Requirement
Without carrying over a single picture, write out the records below exactly.
***** Information given *****
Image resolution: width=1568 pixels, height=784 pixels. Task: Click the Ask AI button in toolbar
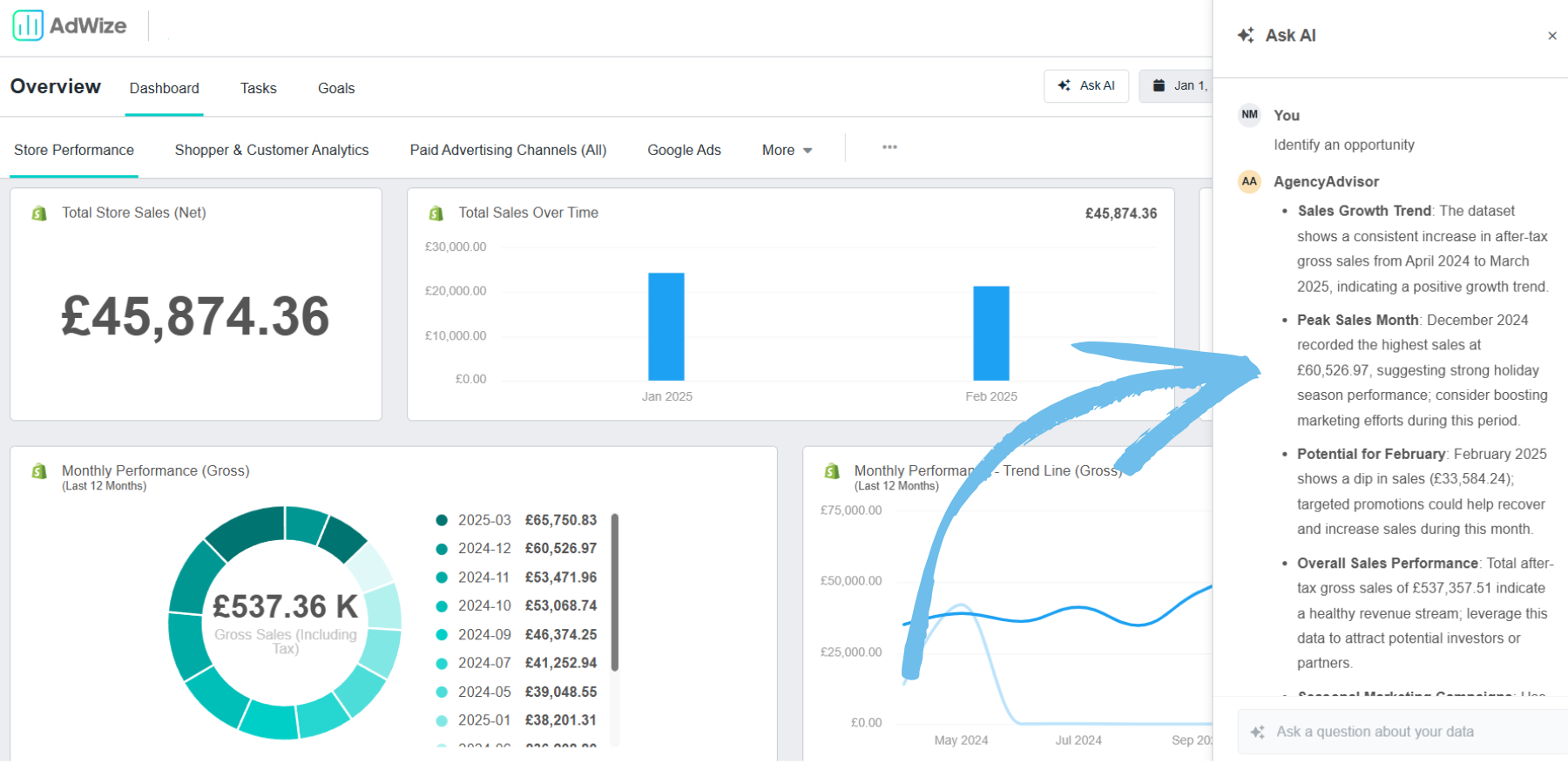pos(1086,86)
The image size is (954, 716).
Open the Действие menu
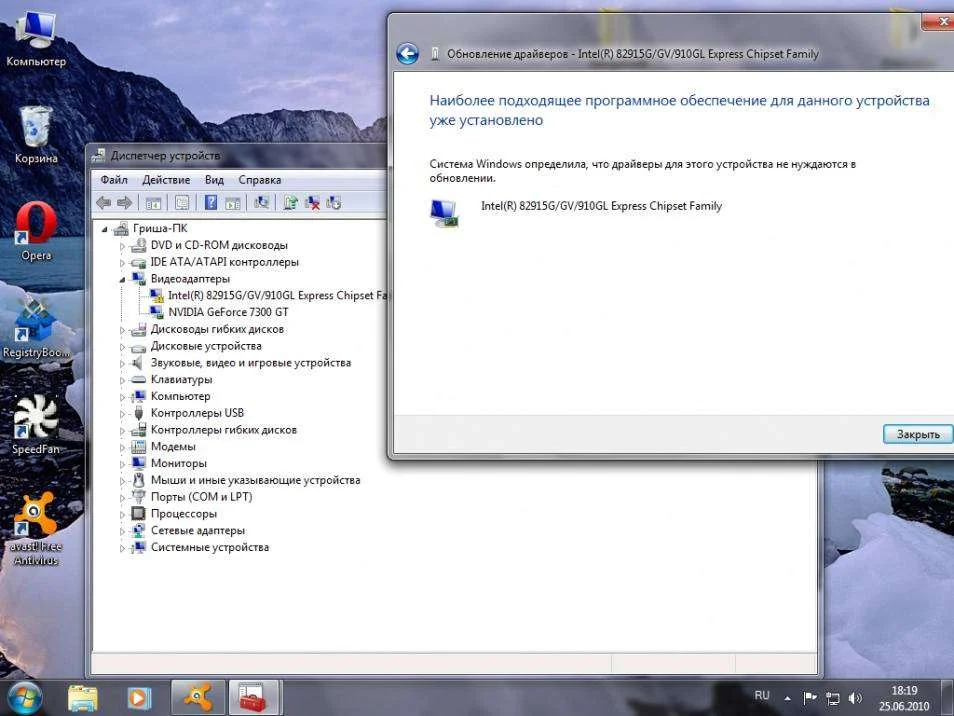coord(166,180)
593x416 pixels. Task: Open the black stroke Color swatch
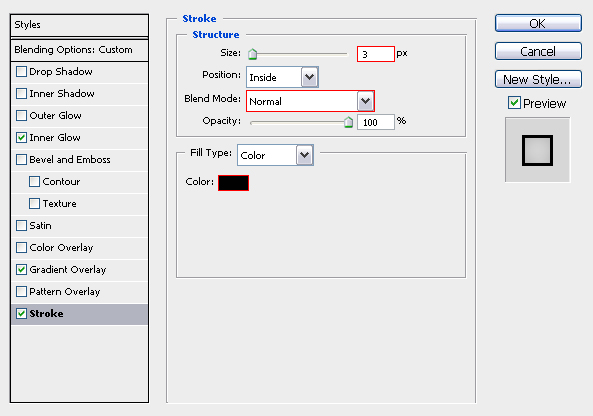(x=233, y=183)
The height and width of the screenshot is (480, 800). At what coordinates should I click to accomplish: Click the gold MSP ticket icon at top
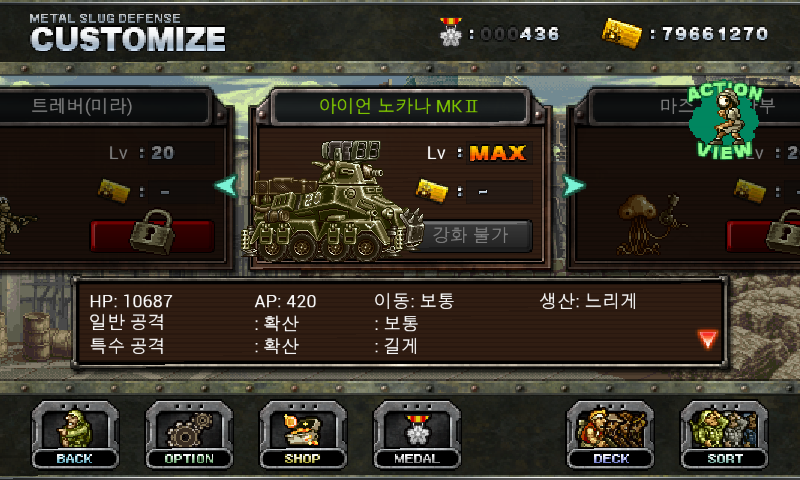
*****
Finished task
Image resolution: width=1568 pixels, height=784 pixels. Task: Click the Ask AI button in toolbar
pos(1086,86)
The image size is (954, 716).
Open the Действие menu
coord(166,180)
593x416 pixels. Task: Open the black stroke Color swatch
(x=233, y=183)
The height and width of the screenshot is (480, 800). At what coordinates should I click to accomplish: Click the gold MSP ticket icon at top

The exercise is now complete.